— BEGIN TEXT SECTION —

Having discussed the above parameters, let’s now think in reverse: Is it true that once we have the three-axis coordinates of the end effector, the pitch angle of the gripper, and the link lengths, we can obtain a unique solution for the robotic arm’s position? The answer is yes.
Coordinate Control
The above content has explained the link lengths and the coordinate information of the robotic arm. Next, we can combine these two to control the robotic arm’s movement. Here, we will illustrate this through a few actions, as shown in the diagram below:
First, we need to close the gripper, which is controlled by Servo 1. Then, define the link lengths of the robotic arm.
The first position represents the robotic arm’s initial position. After 1 second, it will move to the position we set for the end effector and the pitch angle of the gripper. Since the pitch angle is 0, the gripper will be in a level position.
After another second, the arm will move to the position with X=0, Y=11, Z=3.7, and a pitch angle of -68°.
At this point, our action is considered edited and completed. Of course, we can also try modifying the values to other numbers, but due to the mechanical arm’s built-in limit switches, some positions may be unreachable.
Therefore, when editing the robotic arm’s movements using coordinates, we also need to consider whether the link lengths and angular positions are reasonable.
4.2.3 Motion Control Library File Introduction
Kinematics Code Block Introduction
(1) Link Length Setting
This code block is used to set the link lengths of the robotic arm. The xArm AI has a total of four links, with the link distances from the base to the gripper being 6.9 cm, 9.5 cm, 9.5 cm, and 16.9 cm, respectively. Once the link lengths are determined, accurate target positions can be calculated during kinematic calculations.

— END TEXT SECTION —
— BEGIN MATERIAL TO PROCESS —

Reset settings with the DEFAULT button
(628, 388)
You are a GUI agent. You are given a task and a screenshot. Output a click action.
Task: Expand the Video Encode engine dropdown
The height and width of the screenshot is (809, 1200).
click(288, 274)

— END MATERIAL TO PROCESS —

WRITTEN EXERCISE 1: Copy the full text on the robotic arm's coordinate control, from its first sentence to its last, word for word.
WRITTEN EXERCISE 2: Repeat every line of the records above verbatim, keeping their order.

CORRECT OUTPUT 1:
Having discussed the above parameters, let’s now think in reverse: Is it true that once we have the three-axis coordinates of the end effector, the pitch angle of the gripper, and the link lengths, we can obtain a unique solution for the robotic arm’s position? The answer is yes.
Coordinate Control
The above content has explained the link lengths and the coordinate information of the robotic arm. Next, we can combine these two to control the robotic arm’s movement. Here, we will illustrate this through a few actions, as shown in the diagram below:
First, we need to close the gripper, which is controlled by Servo 1. Then, define the link lengths of the robotic arm.
The first position represents the robotic arm’s initial position. After 1 second, it will move to the position we set for the end effector and the pitch angle of the gripper. Since the pitch angle is 0, the gripper will be in a level position.
After another second, the arm will move to the position with X=0, Y=11, Z=3.7, and a pitch angle of -68°.
At this point, our action is considered edited and completed. Of course, we can also try modifying the values to other numbers, but due to the mechanical arm’s built-in limit switches, some positions may be unreachable.
Therefore, when editing the robotic arm’s movements using coordinates, we also need to consider whether the link lengths and angular positions are reasonable.
4.2.3 Motion Control Library File Introduction
Kinematics Code Block Introduction
(1) Link Length Setting
This code block is used to set the link lengths of the robotic arm. The xArm AI has a total of four links, with the link distances from the base to the gripper being 6.9 cm, 9.5 cm, 9.5 cm, and 16.9 cm, respectively. Once the link lengths are determined, accurate target positions can be calculated during kinematic calculations.

CORRECT OUTPUT 2:
Reset settings with the DEFAULT button
(628, 388)
You are a GUI agent. You are given a task and a screenshot. Output a click action.
Task: Expand the Video Encode engine dropdown
The height and width of the screenshot is (809, 1200).
click(288, 274)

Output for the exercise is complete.